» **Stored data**
● ● ● ● ●

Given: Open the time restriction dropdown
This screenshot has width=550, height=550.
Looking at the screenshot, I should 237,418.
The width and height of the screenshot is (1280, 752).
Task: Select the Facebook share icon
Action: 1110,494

● ● ● ● ●

» **AIM OF THE TASK**
All of the entries should be output exactly as they appear above.

» **WORKED SOLUTION**
Given: Open the time restriction dropdown
This screenshot has width=550, height=550.
Looking at the screenshot, I should 237,418.
The width and height of the screenshot is (1280, 752).
Task: Select the Facebook share icon
Action: 1110,494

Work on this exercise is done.